(Collected data)
:::::
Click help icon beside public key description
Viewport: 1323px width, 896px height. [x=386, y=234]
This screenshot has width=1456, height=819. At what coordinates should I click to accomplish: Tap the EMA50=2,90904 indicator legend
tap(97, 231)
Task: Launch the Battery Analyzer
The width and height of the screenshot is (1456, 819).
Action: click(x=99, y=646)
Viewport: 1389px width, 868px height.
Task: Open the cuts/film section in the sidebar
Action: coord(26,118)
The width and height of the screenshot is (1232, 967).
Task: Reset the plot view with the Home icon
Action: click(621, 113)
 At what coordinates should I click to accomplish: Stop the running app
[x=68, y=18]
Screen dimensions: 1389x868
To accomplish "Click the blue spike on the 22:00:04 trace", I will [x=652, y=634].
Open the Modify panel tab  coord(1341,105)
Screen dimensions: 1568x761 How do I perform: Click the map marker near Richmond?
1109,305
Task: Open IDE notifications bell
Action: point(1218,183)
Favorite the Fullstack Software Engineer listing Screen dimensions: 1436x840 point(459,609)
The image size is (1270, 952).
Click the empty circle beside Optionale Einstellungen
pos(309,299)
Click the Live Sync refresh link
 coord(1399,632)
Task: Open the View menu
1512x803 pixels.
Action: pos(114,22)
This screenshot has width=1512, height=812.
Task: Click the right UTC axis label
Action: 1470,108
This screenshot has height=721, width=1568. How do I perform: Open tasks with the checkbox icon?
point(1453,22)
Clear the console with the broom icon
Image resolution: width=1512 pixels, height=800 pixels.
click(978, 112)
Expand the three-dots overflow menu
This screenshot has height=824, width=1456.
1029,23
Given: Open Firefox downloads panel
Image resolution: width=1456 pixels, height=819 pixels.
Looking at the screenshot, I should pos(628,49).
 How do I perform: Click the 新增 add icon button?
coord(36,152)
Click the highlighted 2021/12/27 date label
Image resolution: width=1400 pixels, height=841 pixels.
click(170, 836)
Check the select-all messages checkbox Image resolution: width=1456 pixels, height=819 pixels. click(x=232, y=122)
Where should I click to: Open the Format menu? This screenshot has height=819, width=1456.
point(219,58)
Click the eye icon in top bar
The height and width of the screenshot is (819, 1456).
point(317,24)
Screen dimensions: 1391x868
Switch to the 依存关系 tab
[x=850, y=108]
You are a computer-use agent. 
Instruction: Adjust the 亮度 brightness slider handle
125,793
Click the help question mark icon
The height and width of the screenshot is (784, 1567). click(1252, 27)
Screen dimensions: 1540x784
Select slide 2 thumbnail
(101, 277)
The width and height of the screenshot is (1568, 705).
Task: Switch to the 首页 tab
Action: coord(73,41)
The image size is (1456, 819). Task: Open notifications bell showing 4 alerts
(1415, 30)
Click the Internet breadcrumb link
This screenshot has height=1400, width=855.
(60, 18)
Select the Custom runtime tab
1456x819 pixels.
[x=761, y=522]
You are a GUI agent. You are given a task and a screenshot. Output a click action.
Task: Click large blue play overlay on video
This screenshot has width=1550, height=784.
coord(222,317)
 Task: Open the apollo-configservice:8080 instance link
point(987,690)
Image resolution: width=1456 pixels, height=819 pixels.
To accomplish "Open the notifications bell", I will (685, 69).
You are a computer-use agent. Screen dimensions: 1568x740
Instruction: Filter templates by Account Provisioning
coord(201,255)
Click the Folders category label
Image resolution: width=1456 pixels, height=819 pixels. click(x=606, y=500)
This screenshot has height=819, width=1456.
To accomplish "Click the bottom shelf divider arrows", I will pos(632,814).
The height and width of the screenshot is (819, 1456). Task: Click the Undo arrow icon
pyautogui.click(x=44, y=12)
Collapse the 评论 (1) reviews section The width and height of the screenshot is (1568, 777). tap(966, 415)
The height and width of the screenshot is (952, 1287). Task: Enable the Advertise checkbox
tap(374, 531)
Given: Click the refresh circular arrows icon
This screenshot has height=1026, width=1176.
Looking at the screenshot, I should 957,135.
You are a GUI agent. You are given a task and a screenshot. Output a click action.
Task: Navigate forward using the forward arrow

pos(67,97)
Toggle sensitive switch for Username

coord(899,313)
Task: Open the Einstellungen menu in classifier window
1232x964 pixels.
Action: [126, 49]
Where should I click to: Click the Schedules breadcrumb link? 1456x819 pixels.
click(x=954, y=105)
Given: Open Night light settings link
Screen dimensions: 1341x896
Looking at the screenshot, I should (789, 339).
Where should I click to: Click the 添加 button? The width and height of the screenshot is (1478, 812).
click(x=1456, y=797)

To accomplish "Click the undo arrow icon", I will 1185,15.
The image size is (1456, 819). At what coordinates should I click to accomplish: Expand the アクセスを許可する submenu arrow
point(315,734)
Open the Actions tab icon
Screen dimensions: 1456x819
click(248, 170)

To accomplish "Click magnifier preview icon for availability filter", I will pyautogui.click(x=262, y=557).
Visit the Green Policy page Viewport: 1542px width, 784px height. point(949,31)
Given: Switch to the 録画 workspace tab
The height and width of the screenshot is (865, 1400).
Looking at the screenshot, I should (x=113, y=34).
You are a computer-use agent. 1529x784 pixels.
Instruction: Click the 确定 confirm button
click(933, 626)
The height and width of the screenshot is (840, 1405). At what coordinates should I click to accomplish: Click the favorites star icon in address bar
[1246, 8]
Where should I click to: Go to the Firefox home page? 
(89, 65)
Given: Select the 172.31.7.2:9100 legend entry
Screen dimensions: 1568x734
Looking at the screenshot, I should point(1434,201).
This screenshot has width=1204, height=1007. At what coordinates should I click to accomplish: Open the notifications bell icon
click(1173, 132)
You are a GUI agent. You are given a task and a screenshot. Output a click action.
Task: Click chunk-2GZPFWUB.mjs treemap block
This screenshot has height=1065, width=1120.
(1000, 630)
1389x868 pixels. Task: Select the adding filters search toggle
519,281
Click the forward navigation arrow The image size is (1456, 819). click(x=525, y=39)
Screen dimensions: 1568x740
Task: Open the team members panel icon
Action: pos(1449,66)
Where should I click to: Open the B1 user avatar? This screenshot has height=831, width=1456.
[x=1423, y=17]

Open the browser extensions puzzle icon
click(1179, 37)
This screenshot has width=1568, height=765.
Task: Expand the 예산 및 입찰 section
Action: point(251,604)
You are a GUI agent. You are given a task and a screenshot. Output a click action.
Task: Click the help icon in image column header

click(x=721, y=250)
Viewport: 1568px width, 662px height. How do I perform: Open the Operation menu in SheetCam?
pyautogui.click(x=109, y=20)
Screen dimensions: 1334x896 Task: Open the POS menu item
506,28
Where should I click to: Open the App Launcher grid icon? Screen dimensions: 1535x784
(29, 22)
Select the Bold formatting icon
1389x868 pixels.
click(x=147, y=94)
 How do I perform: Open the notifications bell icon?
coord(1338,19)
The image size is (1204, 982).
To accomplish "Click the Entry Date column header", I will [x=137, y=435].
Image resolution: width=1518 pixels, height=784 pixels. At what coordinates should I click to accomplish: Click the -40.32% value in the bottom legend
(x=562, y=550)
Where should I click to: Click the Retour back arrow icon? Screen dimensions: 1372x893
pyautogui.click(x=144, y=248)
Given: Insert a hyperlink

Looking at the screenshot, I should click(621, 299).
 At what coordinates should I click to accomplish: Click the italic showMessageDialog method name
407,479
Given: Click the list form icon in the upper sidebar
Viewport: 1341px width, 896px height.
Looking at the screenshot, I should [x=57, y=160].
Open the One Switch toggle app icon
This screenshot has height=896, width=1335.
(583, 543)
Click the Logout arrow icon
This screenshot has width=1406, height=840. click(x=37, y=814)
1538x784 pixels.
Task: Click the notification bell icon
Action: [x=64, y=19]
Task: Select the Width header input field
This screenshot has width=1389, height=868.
:::::
# Problem description
Determine how many lines in the records include the string "will". Only that number should be given.

# Result
6